What it’s like to be LGBTQ+ and disabled

February marks LGBTQ+ History Month in the UK as we look back at the history of gay rights, the progress we’ve made, and the progress we still need to make in this country

While we tend to think that the UK has achieved equality, we still have far to go. LGBTQ+ people, especially transgender people, still face discrimination and violence. The charity Stonewall reported that attacks on LGBTQ+ people have surged by 80% in the UK over the last four years. The charity also reported that a third of transgender people have been victims of a hate crime. Same-sex marriage in Northern Ireland is yet to be legalised and a 2016 report found that 25% of LGBTQ+ people living in Northern Ireland have experienced a suicide attempt. For people who suffer discrimination in other ways, these statistics can be even worse, particularly people who are both LGBTQ+ and disabled.

While everybody’s experience of being LGBTQ+ and disabled is different, one thing everybody has in common is experiencing some form of discrimination. Speaking to Buzzfeed, 24-year-old Charlie Willis, spoke about his experience of being a bisexual man with cerebral palsy: “In day-to-day life, bisexuality is invisible, so one side of my identity is invisible – although often hyper-sexualised – and on the other side there is this very visible physical disability, but disabled people are desexualised.” Talking about his experiences of dating, Charlie says that he often feels dehumanised because of people’s comments about his disability: “There was, for example, the man on Grindr who said, “You’re way too hot to be disabled,” To which I replied, “No mate. I’m too hot to even talk to you.”

Writing for The Guardian, Jessica Kellgren-Fozard says that for her, people accept that she’s gay but not that she’s disabled. When she was 17, Jessica was diagnosed with hereditary neuropathy with liability to pressure palsies (HNPP), that manifests as a hidden disability. “I often have to explain myself when strangers think I am just being difficult,” writes Jessica, “I have been called out loudly by non-disabled people for using disabled toilets or parking spaces… yelled at for being inconsiderate.” Jessica says that people widely accept her sexuality but don’t the same reaction towards her disability: “Telling someone I am disabled comes with, “No, really? You don’t look it,” and a scrutinising look. Nobody has ever accused every single gay person of “scrounging of the state,” but people have openly said that about disabled people, in front of me.”

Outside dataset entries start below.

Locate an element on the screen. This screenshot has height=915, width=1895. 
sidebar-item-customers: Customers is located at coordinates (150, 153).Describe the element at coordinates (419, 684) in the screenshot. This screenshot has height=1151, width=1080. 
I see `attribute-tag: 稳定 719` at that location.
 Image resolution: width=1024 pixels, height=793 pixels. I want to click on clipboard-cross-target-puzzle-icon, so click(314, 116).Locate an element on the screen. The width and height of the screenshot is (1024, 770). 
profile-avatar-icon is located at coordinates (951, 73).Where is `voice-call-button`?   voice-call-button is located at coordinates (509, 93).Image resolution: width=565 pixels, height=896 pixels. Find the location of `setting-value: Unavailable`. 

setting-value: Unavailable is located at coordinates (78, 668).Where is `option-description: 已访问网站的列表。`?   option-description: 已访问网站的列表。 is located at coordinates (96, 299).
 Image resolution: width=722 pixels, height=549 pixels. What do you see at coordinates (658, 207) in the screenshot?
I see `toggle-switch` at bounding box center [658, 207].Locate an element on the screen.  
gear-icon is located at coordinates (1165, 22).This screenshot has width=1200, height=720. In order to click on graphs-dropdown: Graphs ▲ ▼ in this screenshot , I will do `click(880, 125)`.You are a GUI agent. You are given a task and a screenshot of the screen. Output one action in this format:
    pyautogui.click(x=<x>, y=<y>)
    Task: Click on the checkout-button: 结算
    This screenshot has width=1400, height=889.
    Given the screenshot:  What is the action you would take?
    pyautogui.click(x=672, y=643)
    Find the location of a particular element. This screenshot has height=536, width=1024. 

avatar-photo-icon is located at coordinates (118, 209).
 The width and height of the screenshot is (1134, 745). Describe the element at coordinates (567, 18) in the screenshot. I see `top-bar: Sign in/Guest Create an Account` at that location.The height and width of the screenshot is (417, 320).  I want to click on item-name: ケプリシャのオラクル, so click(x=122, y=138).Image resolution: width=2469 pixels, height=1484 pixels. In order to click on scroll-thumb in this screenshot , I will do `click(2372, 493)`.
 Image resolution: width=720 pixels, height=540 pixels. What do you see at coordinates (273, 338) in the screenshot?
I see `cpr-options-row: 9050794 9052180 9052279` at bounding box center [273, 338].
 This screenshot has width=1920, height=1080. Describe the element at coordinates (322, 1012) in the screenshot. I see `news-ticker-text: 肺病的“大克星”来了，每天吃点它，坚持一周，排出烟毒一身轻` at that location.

Both Charlie and Jessica believe that people need to adopt the same attitudes toward disability as most do towards LGBTQ+ identities. Charlie says: “LGBT people spend a lot more time working on the acceptance of their own identities before they come out. Whereas less time and resources is put towards helping disabled people accept their identities. The spark of the LGBT movement was about ‘Accept me for who I am.’ More time needs to be given to letting disabled people do that too.”